In the absence of any legislation in the country governing Colleges of Agriculture, Fort Cox is the only College that is autonomous due to the Fort Cox Institute Interim Provisions Act of 2015. This was supposed to be an opportunity that we are all supposed to take advantage of and build this College to be a centre of excellence in agriculture and forestry. Ironically, this legal opportunity has been used against the College, instead this College is neglected and not receiving the support it deserves in terms of financial resources. I am aware of the Master Plan on rural wealth creation programmes that the College has developed under the leadership of the Board. This Master Plan is gathering dust and it is unfunded. From the brief I received, the purpose of this envisaged rural creation centre is to establish 600 cooperatives that will participate in “one cooperative, one hectare” programme that will create sustainable rural entrepreneurial ventures. What a noble concept! I want to commend the Fort Cox Board for taking leadership and spearheading such a good initiative.
I launched Norms and Standards for Agricultural Training Institutes in October 2015. The Norms and Standards advocates for these Colleges becoming centres of excellence serving their specific rural communities according to their agro ecological zones. We want all the Colleges to be identified and known along the commodities they serve just like Fort Cox is serving the rural communities in its vicinity with agricultural and forestry skills. This current financial year that Department is going around in provinces reinforcing the implementation of these Norms and Standards.
I cannot overemphasise the role our industry and stakeholder partners should play. I am therefore, urging all the industry and Growers Associations present here to join hands with us to develop these Colleges to be what they were intended to be. Government alone cannot achieve this. We need you to avail resources and absorb the graduates from these Colleges and train them further to become young farmers of note.
Our country is characterised by a considerably low entrepreneurial activity relative to most of our Sub-Saharan African countries. According to the UN World Food Programme hunger statistics, the Sub-Saharan Africa is the region with the highest prevalence of hunger. Research depicts an enormous decline in the number of South Africa’s commercial farmers since 1994. This decrease is mainly due to consolidation and the on - going land reform processes. The current few commercial farmers in the country still carry the responsibility of feeding a population of more than 50 million people.

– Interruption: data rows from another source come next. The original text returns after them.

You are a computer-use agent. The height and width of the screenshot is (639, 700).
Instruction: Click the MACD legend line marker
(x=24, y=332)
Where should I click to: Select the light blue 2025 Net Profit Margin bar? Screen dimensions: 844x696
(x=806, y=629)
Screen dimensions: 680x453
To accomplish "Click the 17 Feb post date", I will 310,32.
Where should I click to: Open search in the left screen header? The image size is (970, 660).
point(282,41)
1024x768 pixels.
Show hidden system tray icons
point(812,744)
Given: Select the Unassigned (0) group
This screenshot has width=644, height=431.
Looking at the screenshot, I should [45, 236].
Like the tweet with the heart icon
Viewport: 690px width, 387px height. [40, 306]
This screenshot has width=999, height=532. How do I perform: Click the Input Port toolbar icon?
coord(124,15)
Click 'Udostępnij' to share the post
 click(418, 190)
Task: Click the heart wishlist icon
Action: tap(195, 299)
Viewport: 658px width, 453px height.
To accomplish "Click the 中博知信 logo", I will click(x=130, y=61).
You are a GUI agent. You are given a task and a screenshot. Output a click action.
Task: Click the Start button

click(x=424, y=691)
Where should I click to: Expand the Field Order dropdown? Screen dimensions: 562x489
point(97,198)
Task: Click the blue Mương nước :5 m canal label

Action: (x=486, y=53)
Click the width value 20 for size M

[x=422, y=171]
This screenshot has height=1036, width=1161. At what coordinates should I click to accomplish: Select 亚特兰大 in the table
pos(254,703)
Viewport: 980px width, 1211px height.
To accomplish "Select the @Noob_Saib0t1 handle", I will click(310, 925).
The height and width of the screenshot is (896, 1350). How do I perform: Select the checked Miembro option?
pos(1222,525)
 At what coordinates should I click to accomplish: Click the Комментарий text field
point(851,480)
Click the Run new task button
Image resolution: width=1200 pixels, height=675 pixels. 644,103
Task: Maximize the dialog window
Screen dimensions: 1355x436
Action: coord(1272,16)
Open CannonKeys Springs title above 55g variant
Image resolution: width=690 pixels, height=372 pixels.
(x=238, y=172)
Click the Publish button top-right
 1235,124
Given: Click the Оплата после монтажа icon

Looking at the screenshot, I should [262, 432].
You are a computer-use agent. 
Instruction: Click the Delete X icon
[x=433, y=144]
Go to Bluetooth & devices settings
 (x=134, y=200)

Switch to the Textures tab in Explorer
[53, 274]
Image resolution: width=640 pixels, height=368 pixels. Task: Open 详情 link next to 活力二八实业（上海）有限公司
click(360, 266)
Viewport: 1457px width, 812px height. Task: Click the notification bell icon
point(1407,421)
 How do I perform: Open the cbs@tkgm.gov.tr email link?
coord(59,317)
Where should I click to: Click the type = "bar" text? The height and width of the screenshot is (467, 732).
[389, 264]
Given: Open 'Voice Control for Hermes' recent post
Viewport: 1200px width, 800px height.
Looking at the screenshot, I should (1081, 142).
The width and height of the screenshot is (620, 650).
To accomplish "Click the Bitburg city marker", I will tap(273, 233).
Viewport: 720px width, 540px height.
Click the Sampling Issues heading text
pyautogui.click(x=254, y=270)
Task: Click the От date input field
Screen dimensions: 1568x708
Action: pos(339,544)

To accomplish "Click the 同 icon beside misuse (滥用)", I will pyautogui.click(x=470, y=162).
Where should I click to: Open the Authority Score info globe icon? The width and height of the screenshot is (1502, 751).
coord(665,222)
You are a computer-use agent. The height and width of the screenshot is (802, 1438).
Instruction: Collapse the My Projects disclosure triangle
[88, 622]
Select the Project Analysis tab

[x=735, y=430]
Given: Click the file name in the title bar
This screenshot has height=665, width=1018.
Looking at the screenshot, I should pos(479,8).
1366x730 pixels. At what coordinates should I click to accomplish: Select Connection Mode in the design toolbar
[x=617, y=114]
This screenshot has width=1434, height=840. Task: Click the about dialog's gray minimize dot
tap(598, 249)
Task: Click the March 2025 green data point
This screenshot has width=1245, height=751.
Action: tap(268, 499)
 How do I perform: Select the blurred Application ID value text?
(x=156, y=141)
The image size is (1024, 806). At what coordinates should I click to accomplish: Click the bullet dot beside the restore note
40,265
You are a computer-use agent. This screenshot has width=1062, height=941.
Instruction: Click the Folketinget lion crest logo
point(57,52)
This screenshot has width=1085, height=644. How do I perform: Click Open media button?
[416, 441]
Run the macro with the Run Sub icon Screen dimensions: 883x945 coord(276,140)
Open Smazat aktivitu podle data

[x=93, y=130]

This threat requires a coherent radical approach, and one such approach is bringing youth on board. The involvement of youth will ensure continuity and sustainability of the agricultural production. This will in the process, assist in improving household food security and the creation of employment opportunities in rural areas, and consequently reduce rural migration to urban areas. There will never be the right time than now to put youth economic empowerment high on the sector’s transformation agenda. History will judge us if we can undermine the self-less efforts of those who came before us.
I know most of you are wondering, why the department is making so much efforts when there is a decision to transfer this Colleges to the Department of Higher Education and Training. I have made a principle decision with the Minister of Higher Education and Training last year October to allow the process of due diligence in the 11 Colleges to finish. When the team that is doing due diligence is done with their work they will present their report to us and we will interrogate it and take a decision of where these Colleges should reside. Our decision will be presented to Cabinet around September this year. Those of you that are based in these Colleges especially the lecturers and students, I encourage you to be patient to the process and wait for the outcome.
I thank you.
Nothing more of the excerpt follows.